Molekülstruktur
An den entscheidenden Stellen in den Molekülstrukturen von Ribozymen sitzen Metallionen.

Ribo­zym-Mecha­nismen auf­geklärt

Gemeinsam mit Wissen­schaftlern in China und den USA hat das Team um Ronald Micura vom Institut für Organische Chemie die Struktur und den Mechanismus einer Gruppe von neu entdeckten RNA-Molekülen aufgeklärt. Die Ergebnisse wurden in hochrangigen Fachzeitschriften veröffentlicht.

Vor drei Jahren wurden vier neue Klassen von Ribozymen entdeckt. Ähnlich wie Enzyme beschleunigen diese RNA-Moleküle chemische Reaktionen in der Zelle. Bei der Beschreibung ihrer genauen Struktur und Funktion liefern sich Forschungsgruppen aus aller Welt derzeit einen Wettlauf. Ganz vorne dabei ist das Team um Ronald Micura am Institut für Organische Chemie. Bereits 2014 ist es ihnen gemeinsam mit Partnern in den USA gelungen, die Struktur des sogenannten Twister-Moleküls zu beschreiben. Dieses Ribozym ist weitverbreitet und kommt sowohl in Bakterien als auch in Eukaryoten vor. Es gewinnt für biotechnologische Anwendungen immer mehr an Bedeutung. Im vergangenen Jahr folgte dann die erstmalige Strukturbeschreibung des sogenannten Pistol-Ribozyms durch die Innsbrucker Forscher. Neben Twister und Pistol zählen noch Twister-Sister und Hatchet zu den neu entdeckten Klassen von Ribozymen. Deren Struktur und Funktionsweise waren bisher noch unbekannt. 

In einer im Oktober im Fachmagazin Nature Communications erschienenen Arbeit hat die Forschungsgruppe um Ronald Micura gemeinsam mit Forschern in China nun die Struktur der Twister-Sister-Moleküle aufgeklärt. Das Sequenzdesign und die Synthesen für die Untersuchungen wurden in Innsbruck gemacht, die Kristallisation und Röntgenstrukturanalyse erfolgte durch die Wissenschaftler in China. „Die nun präsentierte Strukturbeschreibung von Twister-Sister liegt näher an der aktiven Form des Moleküls, als eine kurz zuvor veröffentliche Struktur einer anderen Gruppe. Es ist deshalb für Funktionsanalysen wesentlich interessanter“, sagt Ronald Micura. „Nun ist nur noch die Aufklärung der Funktionsweise des strukturell sehr flexiblen und damit schwer fassbaren Hatchet-Ribozyms offen.“ Auch an dessen Beschreibung arbeiten die Forscher bereits.
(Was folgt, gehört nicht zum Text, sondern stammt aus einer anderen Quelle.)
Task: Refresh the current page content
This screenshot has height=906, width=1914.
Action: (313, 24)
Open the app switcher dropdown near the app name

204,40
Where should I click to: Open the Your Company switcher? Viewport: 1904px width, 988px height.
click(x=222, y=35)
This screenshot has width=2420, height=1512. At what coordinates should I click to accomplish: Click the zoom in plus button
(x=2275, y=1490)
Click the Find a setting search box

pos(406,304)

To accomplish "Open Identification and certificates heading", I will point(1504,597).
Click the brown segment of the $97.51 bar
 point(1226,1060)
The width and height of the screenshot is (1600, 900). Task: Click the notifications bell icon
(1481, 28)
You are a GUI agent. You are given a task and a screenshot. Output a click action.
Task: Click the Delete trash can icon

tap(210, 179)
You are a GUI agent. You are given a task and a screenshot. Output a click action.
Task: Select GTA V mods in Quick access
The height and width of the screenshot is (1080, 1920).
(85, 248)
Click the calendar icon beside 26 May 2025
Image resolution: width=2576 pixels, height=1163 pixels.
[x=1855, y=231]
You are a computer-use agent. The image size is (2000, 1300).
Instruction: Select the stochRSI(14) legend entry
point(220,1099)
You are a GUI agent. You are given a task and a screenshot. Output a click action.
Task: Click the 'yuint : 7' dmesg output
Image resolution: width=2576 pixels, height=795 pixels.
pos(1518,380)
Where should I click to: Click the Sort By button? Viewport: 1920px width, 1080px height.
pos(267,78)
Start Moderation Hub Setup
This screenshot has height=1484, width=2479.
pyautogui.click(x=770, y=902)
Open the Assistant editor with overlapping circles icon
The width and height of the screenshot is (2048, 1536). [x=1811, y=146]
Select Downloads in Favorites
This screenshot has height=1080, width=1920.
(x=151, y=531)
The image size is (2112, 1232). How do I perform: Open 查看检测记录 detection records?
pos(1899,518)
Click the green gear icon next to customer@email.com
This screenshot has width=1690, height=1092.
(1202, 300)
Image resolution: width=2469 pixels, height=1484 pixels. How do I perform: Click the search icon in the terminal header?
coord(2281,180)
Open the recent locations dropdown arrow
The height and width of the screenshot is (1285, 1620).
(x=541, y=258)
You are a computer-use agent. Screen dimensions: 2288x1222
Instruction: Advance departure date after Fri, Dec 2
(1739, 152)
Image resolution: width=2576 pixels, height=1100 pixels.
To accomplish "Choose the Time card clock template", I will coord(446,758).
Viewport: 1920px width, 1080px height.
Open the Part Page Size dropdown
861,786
Die Gruppe um Micura hat nach der Strukturaufklärung 2016 auch das Pistol-Molekül weiter untersucht und dabei den chemischen Mechanismus aufgeklärt, der nun im Fachmagazin Angewandte Chemie veröffentlicht wurde. „Ribozyme schneiden sich selbst entzwei und aktivieren sich auf diese Weise“, erklärt Ronald Micura. „Wir konnten jene Nukleotide und ein Metallion im Pistol-Ribozym eindeutig identifizieren, welche für die chemische Reaktion der spezifischen Phosphorsäuredieesterspaltung entscheidend sind.“ Die funktionelle Aufklärung im Labor war sehr aufwändig, weil die Chemiker zahlreiche neue Varianten des Moleküls synthetisieren mussten, bei denen jeweils nur ein einzelnes Atom ausgetauscht wurde. Für deren Synthesen waren oft zehn und mehr Schritte der einzelnen Nukleosidbausteine notwendig. Erst dann konnte überprüft werden, welches der veränderten Ribozyme noch funktionsfähig ist. Daraus ließ sich auf die für die Reaktionskatalyse verantwortlichen Positionen in der RNA-Struktur schließen.